Opportunity for change

"...we have the opportunity to be birthed all over again along with our children's budding sprit. For this to happen, all we need do is yield to the ever-shifting adventure of parenthood. Our children will lead the way. This is why parenting a young child is our greatest opportunity for change. If we are open to it, our child acts as our guru." - Dr. Shefali Tsabary (Author of 'The Conscious Parent')






This quote is a much fancier way of saying exactly what I have been feeling since meeting Ruby. Letting go of expectations and following my gut with regards to parenting her has allowed me to grow in ways I hadn't imagined. Rather than being the parent I thought I would be, I am being the parent that she needs me to be. Instead of having certain expectations of her or of myself, I am "winging it" (which is a completely new experience for me!!). I am doing my best to foster her interests and abilities and honour her spirit, rather than imposing my ideals or my own interests upon her.

Before Ruby, I was all about structure, organization and rules. I was happiest when I was busy and being productive. I was a believer in the parent-child relationship being one of teacher-student, boss-employee, leader-follower. Without me even realizing it initially, she changed all of that for me. I have come to realize that this journey is new for both of us...I am not the expert. We are learning and growing together and she is the leader and the teacher just as much as I am. I may be providing her with opportunities to learn language and practice gross and fine motor skills (etc.), but she, in turn, is teaching me about patience, love, vulnerability and the list goes on and on. I am learning about selflessness and how to slow down and enjoy the little things and those quiet moments.

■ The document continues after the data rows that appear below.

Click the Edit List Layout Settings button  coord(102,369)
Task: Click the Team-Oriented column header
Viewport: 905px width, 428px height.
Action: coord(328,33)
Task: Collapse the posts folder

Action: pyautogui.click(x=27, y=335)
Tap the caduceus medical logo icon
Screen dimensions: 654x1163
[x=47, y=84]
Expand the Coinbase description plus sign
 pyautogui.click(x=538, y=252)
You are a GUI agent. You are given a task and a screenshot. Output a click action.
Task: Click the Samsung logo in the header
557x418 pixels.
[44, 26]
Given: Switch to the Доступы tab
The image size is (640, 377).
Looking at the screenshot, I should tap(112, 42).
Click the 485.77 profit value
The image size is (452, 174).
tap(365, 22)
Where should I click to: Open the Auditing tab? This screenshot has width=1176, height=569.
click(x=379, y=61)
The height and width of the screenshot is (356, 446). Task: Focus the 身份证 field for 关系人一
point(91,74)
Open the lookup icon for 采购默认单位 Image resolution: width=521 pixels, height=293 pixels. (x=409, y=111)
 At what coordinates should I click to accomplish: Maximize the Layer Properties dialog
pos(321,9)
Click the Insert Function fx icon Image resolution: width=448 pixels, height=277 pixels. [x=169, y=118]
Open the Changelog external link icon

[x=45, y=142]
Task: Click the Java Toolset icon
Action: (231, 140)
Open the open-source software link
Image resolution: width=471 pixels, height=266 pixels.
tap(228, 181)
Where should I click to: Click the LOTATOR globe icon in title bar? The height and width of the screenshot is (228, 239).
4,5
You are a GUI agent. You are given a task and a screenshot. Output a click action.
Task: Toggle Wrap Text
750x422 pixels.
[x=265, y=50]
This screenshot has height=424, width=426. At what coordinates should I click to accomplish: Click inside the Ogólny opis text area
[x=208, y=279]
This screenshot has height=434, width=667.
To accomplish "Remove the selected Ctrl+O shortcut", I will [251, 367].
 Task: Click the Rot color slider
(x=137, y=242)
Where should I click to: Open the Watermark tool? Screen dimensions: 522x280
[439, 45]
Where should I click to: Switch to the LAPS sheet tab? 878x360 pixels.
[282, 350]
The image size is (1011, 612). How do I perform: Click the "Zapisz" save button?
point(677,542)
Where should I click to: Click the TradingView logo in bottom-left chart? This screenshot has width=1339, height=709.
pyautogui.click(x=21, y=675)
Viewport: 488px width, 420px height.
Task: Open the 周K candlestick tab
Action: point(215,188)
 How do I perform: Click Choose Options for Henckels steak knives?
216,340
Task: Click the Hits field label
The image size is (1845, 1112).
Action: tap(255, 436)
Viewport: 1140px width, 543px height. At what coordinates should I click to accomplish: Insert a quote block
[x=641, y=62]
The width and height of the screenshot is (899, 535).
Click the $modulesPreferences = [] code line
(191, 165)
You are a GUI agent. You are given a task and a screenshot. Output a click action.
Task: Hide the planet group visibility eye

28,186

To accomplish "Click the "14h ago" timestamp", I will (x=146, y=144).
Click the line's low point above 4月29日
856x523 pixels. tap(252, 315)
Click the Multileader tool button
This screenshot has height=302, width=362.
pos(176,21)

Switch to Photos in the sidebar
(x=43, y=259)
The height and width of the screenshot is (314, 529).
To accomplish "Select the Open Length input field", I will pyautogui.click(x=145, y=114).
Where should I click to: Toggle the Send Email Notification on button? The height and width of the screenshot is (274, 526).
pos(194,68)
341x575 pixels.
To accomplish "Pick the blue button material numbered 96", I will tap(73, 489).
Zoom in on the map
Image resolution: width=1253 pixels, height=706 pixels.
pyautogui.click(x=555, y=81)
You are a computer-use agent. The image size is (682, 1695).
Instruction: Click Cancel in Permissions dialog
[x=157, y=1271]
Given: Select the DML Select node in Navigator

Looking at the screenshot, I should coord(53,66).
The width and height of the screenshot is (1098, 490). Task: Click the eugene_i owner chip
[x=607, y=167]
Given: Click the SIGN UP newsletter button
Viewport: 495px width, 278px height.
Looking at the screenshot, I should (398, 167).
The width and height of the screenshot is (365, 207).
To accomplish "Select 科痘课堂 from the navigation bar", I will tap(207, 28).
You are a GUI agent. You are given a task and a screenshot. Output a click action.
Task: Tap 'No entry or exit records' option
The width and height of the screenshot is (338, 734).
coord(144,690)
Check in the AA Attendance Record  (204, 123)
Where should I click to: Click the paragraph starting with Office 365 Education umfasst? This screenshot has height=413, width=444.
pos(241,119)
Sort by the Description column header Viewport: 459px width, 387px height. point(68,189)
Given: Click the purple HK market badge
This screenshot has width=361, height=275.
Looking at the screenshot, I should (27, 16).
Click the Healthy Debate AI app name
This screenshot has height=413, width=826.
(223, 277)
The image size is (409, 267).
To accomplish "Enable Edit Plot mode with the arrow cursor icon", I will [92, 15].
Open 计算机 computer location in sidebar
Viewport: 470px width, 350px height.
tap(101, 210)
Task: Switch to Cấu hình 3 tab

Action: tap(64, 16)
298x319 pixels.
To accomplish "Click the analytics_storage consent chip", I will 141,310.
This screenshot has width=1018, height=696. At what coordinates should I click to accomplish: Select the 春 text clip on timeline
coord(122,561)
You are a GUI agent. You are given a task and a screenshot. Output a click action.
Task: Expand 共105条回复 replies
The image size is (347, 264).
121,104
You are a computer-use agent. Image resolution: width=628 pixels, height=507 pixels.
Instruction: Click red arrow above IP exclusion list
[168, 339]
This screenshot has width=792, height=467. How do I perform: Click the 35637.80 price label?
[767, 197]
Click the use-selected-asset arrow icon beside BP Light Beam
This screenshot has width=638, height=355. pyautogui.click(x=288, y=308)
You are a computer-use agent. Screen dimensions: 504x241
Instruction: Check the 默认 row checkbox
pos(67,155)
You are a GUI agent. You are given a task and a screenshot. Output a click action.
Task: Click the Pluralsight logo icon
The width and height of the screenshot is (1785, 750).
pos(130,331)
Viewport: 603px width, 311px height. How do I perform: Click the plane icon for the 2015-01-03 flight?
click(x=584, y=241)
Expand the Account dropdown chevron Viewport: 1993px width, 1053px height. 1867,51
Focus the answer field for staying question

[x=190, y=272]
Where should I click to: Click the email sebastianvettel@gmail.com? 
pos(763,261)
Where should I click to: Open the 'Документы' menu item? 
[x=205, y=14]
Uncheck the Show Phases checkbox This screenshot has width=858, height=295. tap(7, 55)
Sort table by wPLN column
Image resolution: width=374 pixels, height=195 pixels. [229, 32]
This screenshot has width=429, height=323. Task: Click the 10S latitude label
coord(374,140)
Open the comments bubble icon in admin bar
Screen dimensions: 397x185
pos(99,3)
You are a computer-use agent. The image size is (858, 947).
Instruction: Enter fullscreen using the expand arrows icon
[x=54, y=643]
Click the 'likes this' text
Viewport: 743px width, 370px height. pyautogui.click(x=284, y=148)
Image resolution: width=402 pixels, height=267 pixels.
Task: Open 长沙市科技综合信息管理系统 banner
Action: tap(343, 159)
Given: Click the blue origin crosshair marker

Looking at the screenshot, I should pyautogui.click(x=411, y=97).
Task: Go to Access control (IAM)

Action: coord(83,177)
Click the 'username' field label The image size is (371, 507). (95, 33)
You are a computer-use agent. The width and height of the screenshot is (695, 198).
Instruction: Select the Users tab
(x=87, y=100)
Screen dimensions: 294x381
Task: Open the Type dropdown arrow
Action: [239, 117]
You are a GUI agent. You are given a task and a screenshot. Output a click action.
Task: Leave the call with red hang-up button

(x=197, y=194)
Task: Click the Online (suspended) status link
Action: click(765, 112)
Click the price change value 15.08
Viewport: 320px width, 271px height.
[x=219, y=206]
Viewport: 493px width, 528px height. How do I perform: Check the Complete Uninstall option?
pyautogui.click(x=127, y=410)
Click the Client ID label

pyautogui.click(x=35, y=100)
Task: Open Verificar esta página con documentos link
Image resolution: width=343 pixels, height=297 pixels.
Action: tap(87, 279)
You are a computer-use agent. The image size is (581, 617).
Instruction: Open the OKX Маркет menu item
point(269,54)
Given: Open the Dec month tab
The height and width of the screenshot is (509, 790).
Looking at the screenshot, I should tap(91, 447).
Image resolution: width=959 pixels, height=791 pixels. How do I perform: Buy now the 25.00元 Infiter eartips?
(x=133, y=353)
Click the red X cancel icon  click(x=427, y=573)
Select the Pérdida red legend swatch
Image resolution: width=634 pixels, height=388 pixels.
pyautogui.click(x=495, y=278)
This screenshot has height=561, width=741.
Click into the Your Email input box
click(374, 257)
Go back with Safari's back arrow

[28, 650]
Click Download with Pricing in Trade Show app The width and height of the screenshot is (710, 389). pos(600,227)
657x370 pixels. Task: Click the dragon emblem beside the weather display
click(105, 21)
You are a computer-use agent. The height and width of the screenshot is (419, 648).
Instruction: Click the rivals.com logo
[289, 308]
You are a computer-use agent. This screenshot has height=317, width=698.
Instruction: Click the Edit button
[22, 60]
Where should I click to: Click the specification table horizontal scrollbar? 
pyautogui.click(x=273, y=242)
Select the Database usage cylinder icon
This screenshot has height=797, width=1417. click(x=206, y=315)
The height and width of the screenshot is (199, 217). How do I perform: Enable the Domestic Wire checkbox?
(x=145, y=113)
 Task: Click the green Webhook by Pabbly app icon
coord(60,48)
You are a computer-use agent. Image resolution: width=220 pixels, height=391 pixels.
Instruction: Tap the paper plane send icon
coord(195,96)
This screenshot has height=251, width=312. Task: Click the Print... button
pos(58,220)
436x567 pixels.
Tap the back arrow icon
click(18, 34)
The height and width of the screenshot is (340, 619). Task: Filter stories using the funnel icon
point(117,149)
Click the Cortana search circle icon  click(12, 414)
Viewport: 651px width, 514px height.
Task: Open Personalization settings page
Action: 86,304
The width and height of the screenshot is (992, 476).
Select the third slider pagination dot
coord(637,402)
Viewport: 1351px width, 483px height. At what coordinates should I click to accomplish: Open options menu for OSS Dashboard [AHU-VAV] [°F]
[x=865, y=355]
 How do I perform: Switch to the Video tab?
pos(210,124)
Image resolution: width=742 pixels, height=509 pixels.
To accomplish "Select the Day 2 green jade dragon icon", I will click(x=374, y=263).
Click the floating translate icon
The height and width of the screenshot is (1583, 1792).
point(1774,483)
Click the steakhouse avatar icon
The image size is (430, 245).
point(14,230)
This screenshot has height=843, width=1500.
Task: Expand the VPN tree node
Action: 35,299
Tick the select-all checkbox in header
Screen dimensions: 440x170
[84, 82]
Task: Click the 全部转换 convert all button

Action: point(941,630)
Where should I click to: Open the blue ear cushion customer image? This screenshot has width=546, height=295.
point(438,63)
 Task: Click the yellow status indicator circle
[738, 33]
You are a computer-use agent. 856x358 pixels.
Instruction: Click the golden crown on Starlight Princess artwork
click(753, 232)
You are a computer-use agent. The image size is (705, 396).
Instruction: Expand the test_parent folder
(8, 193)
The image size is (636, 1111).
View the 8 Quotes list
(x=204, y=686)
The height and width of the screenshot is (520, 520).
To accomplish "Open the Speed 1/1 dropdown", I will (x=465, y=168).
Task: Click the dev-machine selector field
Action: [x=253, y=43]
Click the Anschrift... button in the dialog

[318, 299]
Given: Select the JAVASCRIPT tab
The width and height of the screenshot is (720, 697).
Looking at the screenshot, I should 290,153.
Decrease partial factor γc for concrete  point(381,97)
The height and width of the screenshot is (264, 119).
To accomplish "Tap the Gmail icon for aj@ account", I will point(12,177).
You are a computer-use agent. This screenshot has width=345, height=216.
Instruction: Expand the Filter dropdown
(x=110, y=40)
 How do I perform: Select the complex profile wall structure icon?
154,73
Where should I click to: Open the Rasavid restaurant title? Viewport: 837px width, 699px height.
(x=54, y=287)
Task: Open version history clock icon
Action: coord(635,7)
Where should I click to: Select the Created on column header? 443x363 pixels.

This is a challenging journey, but I honestly feel as though it has been my greatest opportunity for growth and change. I believe that Ruby is helping me to become a better person and moulding me in to the parent that she needs in order to reach her fullest potential. I only hope that I can be open enough to this experience and therefore gain the ability to be what and who she needs me to be.


1 comment:

  1. Very well written. How different the world would be if all parents took this approach.